== Data supplied
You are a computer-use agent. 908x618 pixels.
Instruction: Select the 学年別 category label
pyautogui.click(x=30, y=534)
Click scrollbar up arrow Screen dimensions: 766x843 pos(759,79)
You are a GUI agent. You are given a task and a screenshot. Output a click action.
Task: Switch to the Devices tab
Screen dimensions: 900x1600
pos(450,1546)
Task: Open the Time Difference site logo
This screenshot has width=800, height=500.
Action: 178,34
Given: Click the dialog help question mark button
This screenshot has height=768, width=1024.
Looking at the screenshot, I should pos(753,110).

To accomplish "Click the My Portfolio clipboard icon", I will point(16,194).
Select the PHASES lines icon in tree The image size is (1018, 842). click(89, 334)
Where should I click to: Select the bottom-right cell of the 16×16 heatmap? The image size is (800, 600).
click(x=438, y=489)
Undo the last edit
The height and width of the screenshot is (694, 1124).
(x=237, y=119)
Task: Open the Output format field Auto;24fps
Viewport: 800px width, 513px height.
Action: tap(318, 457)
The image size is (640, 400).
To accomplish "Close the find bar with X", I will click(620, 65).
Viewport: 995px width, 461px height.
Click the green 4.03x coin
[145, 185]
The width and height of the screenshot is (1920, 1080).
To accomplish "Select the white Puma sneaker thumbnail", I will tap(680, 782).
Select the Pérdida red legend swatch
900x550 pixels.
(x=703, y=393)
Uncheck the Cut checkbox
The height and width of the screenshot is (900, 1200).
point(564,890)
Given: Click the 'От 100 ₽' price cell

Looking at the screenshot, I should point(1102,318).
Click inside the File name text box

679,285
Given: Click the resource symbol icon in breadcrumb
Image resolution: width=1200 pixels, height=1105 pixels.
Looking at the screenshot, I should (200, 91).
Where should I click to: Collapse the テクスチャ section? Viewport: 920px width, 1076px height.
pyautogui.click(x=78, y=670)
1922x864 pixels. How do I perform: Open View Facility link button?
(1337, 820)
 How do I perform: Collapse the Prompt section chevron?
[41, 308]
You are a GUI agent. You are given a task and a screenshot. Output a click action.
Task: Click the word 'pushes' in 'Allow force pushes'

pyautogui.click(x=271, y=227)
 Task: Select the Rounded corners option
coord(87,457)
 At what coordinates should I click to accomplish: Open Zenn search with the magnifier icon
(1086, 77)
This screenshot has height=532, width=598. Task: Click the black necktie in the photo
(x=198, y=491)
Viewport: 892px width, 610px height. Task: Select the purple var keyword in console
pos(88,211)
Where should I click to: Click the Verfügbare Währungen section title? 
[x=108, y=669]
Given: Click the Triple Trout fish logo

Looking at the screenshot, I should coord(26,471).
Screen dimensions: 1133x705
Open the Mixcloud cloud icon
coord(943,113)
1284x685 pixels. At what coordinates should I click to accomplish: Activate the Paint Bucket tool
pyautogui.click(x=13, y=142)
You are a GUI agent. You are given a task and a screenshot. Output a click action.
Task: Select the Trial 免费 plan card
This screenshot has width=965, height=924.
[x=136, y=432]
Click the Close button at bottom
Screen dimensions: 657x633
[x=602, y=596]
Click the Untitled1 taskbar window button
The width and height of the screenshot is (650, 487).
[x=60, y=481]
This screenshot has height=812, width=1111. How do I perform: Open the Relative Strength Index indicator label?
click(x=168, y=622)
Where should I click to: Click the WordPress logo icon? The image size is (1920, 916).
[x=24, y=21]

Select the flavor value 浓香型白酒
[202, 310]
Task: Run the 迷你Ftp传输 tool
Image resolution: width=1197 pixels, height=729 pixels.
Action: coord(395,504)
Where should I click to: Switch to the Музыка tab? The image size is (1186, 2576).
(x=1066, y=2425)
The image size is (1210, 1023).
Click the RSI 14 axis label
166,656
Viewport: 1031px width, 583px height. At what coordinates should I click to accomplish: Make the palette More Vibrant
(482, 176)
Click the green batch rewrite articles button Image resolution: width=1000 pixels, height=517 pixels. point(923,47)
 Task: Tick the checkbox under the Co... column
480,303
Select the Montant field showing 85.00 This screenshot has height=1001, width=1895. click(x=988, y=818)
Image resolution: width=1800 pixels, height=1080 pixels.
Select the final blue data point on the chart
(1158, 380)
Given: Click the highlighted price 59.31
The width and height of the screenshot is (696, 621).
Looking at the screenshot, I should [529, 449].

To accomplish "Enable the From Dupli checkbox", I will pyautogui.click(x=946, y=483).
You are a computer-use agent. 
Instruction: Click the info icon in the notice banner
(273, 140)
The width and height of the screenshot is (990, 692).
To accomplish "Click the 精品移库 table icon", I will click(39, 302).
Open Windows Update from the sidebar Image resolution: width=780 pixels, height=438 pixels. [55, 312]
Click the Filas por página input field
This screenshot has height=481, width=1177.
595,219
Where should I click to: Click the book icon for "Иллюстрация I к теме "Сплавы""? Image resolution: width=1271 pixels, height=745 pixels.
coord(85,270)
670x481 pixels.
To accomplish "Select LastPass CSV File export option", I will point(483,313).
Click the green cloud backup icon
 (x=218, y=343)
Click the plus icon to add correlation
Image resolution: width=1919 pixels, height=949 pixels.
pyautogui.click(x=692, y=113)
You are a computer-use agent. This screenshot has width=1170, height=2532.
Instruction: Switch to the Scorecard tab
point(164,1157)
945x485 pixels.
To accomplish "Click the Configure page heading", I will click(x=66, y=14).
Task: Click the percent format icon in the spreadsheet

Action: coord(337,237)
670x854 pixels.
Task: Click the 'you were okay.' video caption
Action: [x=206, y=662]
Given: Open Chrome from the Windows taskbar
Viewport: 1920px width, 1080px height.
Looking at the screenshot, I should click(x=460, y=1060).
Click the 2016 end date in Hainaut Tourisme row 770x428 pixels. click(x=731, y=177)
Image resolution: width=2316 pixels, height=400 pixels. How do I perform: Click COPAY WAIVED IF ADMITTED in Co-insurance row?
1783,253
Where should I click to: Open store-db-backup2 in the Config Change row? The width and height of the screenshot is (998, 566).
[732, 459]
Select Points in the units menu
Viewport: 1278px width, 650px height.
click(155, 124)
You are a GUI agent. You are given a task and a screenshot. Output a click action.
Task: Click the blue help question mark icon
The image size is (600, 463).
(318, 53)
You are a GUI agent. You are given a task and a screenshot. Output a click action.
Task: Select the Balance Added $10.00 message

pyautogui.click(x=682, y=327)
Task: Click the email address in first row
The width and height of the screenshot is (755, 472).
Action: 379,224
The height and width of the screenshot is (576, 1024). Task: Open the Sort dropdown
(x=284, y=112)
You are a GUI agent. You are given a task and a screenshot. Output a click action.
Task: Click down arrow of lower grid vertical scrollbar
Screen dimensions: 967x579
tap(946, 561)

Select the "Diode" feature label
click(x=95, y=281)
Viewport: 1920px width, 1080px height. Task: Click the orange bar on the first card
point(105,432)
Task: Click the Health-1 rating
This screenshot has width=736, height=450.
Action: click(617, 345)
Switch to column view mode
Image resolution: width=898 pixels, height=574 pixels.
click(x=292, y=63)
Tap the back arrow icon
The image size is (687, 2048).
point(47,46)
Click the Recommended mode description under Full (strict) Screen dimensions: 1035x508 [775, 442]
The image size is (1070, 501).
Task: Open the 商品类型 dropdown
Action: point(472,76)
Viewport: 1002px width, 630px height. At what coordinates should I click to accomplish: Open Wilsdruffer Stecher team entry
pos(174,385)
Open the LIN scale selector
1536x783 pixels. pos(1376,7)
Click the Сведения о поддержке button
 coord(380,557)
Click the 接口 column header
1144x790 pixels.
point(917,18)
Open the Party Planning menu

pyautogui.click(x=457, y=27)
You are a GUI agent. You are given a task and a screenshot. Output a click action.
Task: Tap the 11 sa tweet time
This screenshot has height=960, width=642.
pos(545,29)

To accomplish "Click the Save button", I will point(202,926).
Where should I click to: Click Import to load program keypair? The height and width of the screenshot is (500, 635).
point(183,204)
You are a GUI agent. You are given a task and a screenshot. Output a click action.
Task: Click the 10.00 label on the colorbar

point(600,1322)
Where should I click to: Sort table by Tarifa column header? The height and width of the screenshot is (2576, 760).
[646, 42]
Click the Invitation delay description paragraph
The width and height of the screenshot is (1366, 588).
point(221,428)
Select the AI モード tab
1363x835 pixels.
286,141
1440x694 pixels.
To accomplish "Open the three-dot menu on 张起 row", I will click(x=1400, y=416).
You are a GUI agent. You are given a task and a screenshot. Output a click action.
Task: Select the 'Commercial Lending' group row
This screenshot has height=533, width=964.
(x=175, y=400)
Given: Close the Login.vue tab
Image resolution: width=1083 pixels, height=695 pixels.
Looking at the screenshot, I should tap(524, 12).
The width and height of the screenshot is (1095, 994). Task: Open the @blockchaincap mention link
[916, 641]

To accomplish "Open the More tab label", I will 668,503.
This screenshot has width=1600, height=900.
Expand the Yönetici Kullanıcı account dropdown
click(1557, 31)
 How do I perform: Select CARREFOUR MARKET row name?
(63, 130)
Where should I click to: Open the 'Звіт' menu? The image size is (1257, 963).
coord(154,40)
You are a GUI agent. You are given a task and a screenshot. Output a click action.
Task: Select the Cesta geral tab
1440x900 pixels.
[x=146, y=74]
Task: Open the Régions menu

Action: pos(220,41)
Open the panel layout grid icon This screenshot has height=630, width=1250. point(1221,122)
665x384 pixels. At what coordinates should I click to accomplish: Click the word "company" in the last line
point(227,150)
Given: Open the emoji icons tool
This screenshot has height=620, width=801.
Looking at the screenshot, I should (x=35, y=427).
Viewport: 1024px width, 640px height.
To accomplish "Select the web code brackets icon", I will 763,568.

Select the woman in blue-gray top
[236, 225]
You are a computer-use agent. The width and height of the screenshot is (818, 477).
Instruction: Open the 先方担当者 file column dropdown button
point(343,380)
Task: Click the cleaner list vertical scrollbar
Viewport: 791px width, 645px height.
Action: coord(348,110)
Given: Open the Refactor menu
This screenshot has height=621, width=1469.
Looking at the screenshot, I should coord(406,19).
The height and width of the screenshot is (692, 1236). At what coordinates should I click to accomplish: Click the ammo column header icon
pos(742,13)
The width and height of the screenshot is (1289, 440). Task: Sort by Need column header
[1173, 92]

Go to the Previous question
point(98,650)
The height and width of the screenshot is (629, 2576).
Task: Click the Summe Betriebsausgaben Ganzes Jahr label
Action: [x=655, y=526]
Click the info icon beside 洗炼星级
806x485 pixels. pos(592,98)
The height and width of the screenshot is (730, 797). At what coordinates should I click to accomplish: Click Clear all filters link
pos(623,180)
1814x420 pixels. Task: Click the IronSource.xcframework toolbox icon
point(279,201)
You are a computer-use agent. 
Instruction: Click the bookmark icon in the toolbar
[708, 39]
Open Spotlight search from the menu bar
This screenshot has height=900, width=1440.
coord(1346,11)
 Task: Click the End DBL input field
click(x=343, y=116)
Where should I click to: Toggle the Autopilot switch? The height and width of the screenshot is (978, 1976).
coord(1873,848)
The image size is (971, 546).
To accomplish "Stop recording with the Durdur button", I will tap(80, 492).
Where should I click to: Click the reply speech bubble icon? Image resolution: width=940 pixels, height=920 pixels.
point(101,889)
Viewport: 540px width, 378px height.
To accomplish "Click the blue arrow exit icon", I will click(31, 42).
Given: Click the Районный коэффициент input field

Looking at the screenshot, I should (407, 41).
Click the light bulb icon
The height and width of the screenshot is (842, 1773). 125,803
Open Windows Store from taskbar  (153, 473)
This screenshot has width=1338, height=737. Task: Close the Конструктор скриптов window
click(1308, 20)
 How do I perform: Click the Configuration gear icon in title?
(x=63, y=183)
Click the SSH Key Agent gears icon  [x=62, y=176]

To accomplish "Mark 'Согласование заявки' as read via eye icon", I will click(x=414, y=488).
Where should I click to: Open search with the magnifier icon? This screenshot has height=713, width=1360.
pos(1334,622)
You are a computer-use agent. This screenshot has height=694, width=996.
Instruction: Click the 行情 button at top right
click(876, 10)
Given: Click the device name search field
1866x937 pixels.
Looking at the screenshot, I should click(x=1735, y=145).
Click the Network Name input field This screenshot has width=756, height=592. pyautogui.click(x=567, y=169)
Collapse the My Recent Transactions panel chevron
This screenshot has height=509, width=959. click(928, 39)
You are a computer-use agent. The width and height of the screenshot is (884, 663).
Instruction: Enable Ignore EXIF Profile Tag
====
• _Description of the task_: Find the word "taskbar" in the data and copy out each line where it turns up.

• _Result for this task_:
Click the Untitled1 taskbar window button
Given: Open Chrome from the Windows taskbar
Open Windows Store from taskbar  (153, 473)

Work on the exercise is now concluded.